Kevin Tang, an analyst with Deutsche Bank Alex. Brown in New York, wrote in a research note that "the recent USPTO decision darkens the cloud that has been overhanging Incyte's microarray business." Mike King, vice president and senior biotechnology analyst at BancBoston Robertson Stephens in New York, viewed the decision with greater import.
"This decision virtually eliminates the patent risk in the Affymetrix story," King said. "They can proceed with no [intellectual property] encumbrances."
Affymetrix's stock (NASDAQ:AFFX) closed Monday at $121.062, up $19.937 a share. Incyte's stock (NASDAQ:INCY) closed at $27.25, down $14.125.
Affymetrix's purchase of Genetic MicroSystems is being done as a straight stock deal. Affymetrix said it would issue approximately 1 million shares, or 4 percent of the company, but did not give specifics about the terms or if they would change if the stock price rose significantly. One million shares would be worth about $121 million at Monday's closing price, but would have been worth about $101 million when the market opened Monday. The deal is expected to close in January and is intended to qualify as a tax-free reorganization.

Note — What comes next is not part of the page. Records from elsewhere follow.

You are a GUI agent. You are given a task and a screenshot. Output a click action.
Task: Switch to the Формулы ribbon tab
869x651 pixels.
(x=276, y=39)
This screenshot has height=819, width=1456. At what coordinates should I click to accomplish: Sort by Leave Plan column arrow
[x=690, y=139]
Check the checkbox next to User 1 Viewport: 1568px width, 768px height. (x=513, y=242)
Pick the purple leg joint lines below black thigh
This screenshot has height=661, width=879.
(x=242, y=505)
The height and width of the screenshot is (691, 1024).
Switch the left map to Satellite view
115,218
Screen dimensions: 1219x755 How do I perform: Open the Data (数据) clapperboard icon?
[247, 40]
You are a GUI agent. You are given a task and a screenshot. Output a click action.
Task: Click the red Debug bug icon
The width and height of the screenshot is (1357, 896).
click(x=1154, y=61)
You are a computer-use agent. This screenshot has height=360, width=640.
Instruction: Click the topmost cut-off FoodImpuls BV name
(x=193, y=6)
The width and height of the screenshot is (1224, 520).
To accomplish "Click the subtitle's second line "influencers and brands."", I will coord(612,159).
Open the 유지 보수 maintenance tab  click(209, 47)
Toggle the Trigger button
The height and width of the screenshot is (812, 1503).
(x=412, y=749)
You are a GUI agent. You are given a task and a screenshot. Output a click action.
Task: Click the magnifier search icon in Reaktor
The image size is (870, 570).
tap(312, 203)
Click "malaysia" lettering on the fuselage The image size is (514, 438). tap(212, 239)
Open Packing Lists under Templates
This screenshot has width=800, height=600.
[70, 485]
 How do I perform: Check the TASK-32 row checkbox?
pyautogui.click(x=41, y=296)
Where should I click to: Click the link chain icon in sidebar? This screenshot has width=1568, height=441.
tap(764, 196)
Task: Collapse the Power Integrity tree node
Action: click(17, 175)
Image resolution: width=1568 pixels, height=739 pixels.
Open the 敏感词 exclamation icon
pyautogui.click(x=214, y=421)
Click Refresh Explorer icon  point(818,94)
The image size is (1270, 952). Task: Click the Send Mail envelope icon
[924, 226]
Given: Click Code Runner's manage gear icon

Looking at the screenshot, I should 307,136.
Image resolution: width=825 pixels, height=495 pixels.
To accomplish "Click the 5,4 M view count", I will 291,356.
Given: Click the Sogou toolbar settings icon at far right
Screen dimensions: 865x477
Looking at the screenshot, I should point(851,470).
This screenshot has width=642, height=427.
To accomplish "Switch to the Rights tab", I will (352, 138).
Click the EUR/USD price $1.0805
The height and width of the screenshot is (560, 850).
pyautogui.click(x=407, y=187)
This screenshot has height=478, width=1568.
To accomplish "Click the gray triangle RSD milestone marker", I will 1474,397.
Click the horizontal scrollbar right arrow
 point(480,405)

In return, Affymetrix is gaining swift entry into the lower-end microarray market. There are two basic uses for these smaller microarrays, or "spotted arrays." The first is to do more focused study on genes that have been identified through large microarrays such as GeneChip, or other means. The second is to study genes when their sequences are unknown.
Currently, researchers produce their own microarrays as well as their own software to analyze the results using systems like Genetic MicroSystems'. With the merger, researchers will have the option to purchase chips and software integrating the larger and smaller microarray systems.